- Born: Pune, India
- Occupations: Academic, Biomedical Scientist
- Known for: Traditional Medicine Research

= Bhushan Patwardhan =

Academic, Biomedical Scientist (born 1959)

Bhushan Patwardhan is an Indian researcher of traditional Indian medical systems, such as Ayurveda. He currently serves as a National Research Professor at the Ministry of Ayush, Government of India, Distinguished Professor at the Interdisciplinary School of Health Sciences, Savitribai Phule Pune University and adjunct professor at National Institute of Complementary Medicine, Western Sydney University, Australia.

== Education and career ==

Patwardhan attended Nutan Marathi Vidyalaya High School, Pune. He obtained a bachelor's degree in science from Fergusson College and a master's degree in biochemistry from the Postgraduate School for Biological Studies, University of Pune. He then obtained his doctoral degree (PhD) from Haffkine Institute and the Department of Botany, Savitribai Phule Pune University, previously known as the University of Pune.

He is known to play an important role in India's push to globalize its traditional medicine. As an Indian scientist, he was featured on the Stanford University's global list of 2% scientists curated by the Stanford University experts on the basis of standardized citation indicators like information on citations, h-index, co-authorship, and a composite indicator.
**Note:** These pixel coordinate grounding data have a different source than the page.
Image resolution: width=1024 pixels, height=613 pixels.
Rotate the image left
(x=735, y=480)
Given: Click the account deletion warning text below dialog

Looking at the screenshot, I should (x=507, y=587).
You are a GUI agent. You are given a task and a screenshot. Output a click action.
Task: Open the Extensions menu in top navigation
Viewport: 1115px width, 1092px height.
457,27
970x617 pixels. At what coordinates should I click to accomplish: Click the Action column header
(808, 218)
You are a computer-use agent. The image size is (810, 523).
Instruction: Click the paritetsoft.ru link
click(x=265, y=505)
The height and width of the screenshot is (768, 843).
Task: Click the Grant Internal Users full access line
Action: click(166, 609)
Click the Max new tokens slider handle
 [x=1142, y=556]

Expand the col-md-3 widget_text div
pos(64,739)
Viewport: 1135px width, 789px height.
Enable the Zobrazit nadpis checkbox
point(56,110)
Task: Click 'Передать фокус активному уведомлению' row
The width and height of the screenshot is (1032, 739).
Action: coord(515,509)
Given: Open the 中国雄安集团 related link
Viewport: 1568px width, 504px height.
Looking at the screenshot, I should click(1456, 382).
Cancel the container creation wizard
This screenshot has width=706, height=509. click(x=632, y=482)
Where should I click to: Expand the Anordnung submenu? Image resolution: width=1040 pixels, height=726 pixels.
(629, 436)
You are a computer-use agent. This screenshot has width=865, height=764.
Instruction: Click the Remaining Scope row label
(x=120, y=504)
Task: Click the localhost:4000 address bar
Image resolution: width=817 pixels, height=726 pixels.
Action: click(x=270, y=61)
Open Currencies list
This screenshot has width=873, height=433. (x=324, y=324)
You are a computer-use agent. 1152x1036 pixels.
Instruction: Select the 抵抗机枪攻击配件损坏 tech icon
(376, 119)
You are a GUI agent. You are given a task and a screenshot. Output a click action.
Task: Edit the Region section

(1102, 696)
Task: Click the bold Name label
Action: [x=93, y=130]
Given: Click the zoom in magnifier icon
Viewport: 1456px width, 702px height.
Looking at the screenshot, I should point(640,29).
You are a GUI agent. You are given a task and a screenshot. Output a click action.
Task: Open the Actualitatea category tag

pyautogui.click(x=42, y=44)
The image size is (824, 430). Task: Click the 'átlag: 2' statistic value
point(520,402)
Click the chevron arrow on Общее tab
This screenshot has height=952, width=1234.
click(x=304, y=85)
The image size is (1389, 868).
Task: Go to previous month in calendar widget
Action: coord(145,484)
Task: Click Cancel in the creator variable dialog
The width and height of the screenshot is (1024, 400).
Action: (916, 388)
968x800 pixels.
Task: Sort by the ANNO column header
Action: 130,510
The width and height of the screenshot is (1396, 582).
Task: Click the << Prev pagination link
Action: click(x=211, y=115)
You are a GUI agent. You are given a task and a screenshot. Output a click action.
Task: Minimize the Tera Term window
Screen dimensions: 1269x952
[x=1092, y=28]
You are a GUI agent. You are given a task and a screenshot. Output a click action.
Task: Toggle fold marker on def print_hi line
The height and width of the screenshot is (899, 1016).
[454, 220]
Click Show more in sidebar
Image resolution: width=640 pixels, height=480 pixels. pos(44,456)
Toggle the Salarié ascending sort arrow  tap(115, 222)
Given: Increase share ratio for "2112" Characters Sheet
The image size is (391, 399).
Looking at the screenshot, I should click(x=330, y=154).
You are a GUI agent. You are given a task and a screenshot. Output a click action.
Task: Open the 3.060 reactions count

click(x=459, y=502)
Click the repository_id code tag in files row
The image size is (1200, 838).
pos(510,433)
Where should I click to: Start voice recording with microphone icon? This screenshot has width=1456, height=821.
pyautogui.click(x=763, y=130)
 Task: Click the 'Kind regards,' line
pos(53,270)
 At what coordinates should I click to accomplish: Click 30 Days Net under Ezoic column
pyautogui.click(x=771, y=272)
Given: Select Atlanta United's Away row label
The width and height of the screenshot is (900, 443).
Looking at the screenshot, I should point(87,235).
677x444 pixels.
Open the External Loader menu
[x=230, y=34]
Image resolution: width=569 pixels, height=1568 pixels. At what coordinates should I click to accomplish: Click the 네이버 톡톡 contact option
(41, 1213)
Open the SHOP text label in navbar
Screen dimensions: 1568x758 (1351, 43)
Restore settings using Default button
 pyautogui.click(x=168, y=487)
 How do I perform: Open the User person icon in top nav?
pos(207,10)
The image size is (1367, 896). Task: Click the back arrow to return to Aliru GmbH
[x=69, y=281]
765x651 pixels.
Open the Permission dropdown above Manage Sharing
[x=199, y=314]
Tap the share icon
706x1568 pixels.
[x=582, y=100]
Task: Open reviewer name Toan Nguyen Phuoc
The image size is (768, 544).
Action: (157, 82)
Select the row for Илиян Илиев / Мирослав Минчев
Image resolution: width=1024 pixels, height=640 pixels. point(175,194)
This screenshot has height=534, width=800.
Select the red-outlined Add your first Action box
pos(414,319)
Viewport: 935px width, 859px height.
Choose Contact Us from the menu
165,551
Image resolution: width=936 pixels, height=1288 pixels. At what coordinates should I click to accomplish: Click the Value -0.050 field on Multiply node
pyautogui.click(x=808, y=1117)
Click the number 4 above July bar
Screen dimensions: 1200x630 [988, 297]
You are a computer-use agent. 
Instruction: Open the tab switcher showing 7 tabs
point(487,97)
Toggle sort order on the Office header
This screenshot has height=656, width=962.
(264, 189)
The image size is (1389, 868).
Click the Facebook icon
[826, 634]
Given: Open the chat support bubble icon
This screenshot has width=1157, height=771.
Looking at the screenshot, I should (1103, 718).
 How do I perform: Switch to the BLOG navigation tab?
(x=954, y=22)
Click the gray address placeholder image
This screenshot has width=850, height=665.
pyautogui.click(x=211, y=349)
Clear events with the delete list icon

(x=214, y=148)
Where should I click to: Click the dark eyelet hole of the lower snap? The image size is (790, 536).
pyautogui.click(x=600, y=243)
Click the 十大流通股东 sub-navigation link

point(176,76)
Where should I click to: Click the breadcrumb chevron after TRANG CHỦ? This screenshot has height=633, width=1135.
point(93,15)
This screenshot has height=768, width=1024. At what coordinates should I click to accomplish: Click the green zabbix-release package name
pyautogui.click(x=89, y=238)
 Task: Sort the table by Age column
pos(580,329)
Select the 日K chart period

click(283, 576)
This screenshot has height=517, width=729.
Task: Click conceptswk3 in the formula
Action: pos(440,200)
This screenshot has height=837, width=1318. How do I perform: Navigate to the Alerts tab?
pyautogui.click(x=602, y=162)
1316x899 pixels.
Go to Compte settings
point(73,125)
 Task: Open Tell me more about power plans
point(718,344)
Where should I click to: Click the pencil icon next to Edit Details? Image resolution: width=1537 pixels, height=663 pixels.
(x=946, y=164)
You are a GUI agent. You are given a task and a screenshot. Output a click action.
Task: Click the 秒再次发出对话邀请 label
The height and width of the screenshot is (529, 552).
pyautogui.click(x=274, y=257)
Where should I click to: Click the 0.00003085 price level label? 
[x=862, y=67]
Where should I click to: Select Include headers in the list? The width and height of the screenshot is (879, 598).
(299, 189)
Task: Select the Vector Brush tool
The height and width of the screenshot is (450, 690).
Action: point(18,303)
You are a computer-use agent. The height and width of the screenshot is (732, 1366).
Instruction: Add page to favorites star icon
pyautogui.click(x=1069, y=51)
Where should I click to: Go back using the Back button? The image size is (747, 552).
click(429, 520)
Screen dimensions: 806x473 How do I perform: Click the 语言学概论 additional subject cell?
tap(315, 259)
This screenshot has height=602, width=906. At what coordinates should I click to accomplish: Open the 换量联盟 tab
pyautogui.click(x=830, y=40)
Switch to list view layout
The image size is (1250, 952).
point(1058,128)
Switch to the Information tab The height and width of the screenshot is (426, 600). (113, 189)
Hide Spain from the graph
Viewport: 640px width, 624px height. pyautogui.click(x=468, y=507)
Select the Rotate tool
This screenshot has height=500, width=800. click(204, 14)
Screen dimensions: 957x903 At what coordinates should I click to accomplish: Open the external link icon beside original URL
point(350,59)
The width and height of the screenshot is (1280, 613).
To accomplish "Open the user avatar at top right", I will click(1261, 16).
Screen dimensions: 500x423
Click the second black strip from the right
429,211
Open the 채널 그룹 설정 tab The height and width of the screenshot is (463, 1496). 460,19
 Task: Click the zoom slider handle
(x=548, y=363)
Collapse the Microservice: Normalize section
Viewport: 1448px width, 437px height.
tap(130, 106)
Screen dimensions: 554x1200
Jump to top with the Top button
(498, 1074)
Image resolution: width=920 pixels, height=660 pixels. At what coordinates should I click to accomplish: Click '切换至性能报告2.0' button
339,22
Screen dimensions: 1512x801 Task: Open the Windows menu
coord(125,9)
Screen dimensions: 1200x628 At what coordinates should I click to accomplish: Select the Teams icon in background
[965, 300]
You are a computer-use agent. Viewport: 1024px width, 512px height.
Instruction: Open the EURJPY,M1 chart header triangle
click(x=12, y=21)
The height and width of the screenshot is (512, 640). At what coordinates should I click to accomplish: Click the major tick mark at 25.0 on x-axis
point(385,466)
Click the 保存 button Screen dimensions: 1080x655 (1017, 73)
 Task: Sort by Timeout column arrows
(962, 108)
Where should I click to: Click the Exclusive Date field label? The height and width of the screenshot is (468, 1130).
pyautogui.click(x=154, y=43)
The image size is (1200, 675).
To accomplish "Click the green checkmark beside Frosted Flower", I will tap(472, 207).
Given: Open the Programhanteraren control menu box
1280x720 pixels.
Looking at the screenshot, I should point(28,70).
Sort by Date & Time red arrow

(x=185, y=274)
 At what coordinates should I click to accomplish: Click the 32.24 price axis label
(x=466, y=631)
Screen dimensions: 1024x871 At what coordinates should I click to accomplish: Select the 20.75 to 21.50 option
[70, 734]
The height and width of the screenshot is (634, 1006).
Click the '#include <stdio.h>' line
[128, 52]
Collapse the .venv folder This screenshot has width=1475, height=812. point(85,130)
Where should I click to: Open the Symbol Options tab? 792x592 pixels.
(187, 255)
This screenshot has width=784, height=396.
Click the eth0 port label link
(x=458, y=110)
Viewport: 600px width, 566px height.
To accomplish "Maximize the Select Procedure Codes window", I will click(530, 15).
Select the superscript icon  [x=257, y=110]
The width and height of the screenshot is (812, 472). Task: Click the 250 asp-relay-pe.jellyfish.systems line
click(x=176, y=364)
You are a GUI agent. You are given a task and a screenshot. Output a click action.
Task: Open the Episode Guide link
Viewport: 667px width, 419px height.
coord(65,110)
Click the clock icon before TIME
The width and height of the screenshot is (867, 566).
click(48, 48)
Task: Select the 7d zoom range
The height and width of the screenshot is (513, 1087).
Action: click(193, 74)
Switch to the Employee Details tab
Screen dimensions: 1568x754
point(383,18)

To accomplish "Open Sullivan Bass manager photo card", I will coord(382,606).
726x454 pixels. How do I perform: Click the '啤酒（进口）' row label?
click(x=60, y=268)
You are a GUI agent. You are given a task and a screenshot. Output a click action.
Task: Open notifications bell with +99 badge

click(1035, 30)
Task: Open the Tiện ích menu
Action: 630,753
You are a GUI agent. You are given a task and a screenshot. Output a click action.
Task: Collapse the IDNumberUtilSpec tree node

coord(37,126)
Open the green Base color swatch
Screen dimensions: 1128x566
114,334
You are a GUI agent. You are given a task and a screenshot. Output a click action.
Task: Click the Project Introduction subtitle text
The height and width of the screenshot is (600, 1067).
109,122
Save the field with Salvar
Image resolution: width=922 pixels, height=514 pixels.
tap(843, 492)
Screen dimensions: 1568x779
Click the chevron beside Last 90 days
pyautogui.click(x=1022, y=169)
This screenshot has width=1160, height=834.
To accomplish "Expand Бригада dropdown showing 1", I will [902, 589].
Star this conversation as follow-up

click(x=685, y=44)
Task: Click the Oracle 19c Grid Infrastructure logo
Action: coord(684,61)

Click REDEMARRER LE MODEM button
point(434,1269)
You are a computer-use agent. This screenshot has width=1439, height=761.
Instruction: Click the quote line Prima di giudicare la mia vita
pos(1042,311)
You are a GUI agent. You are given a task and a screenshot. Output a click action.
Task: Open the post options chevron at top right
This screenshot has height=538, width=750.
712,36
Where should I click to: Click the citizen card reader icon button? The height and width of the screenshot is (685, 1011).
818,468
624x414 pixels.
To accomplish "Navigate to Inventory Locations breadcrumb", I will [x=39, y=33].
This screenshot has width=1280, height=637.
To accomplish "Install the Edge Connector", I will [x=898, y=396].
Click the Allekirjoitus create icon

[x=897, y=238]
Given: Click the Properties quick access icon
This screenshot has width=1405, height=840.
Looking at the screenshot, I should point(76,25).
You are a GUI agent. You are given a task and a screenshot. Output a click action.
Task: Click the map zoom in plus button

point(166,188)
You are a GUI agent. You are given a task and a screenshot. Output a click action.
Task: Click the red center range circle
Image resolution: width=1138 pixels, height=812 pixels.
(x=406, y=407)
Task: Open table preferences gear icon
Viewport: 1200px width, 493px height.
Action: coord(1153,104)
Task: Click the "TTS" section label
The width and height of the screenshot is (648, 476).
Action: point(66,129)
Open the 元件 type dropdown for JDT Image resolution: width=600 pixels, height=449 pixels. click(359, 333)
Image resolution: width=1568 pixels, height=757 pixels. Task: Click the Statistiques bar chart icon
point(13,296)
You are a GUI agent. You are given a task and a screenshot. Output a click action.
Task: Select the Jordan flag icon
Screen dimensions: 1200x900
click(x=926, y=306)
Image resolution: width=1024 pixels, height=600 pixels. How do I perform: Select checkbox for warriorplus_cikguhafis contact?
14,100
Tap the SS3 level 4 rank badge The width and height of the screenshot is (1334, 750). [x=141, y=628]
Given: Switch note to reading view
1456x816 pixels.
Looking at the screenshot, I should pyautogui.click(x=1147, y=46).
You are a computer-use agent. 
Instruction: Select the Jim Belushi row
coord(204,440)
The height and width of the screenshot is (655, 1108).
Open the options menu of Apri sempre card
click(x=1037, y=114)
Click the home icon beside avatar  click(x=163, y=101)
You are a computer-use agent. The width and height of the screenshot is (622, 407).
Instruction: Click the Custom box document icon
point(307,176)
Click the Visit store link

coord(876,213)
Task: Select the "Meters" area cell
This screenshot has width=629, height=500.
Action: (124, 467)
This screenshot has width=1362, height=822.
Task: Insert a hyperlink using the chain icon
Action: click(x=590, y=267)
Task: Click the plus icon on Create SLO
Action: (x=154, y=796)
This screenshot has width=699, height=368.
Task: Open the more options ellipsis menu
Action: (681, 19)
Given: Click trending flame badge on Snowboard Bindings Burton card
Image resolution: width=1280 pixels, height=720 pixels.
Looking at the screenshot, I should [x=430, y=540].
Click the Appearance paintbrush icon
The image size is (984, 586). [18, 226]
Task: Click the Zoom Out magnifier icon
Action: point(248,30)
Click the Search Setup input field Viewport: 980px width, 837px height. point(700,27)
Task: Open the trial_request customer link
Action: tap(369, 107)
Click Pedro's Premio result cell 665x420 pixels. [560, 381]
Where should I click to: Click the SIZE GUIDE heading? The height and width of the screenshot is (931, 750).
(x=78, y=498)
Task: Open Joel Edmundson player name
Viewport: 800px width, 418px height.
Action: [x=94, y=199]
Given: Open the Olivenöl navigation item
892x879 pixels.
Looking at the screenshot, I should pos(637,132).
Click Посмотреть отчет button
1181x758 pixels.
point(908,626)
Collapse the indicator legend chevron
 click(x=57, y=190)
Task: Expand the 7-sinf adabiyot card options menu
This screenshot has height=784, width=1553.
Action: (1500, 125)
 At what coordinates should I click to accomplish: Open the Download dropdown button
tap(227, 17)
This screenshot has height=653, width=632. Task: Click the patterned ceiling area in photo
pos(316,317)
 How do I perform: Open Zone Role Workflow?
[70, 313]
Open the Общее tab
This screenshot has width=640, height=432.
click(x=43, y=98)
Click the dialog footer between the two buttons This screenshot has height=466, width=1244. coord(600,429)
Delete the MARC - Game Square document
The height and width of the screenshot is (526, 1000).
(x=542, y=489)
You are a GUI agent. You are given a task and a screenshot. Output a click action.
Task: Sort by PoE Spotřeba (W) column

He previously served as the chairman of the executive committee, National Assessment and Accreditation Council (NAAC), Bengaluru, Chairman Additional Charge, Indian Council of Social Science Research, ICSSR New Delhi, and Vice Chairman, University Grants Commission UGC, New Delhi,. He served as the Director of Interdisciplinary School of Health Science and Center for Complementary & Integrative Health, Savitribai Phule Pune University. He was also the Vice Chancellor at Symbiosis International University, and Director at Institute of Ayurveda and Integrative Medicine and Foundation for Revitalisation of Local Health Traditions, Bangalore. He Co-chaired the WHO Expert Group for the Global Center for Traditional Medicine and the First Global Summit on Traditional Medicine. He is part of the task forces and policy-making committees for various organizations like the National Knowledge Commission, Planning Commission, NITI Aayog, and the World Health Organization Geneva.

He is a fellow of the National Academy of Science, India, and the National Academy of Medical Sciences (India).

He is the founder and editor-in-chief of the Journal of Ayurveda and Integrative Medicine, published by Elsevier. He is also on Editorial Boards of Journal of Integrative and Complementary Medicine, Evidence-Based Complementary and Alternative Medicine and various other reputed journals.
.

Patwardhan was presented with the SASTRA-Mahamana Award in recognition of his contribution to the field of Ayurveda.

One of his books, "Genome to Om" explores the desired transitions from modern science to metascience. Dr. Vidya Yeravdekar, Principal Director of Symbiosis Society and Pro Chancellor of Symbiosis International University, describes as a profound and enlightening work that redefines the trajectory of human evolution and explores the intersection of science, spirituality, and liberal arts.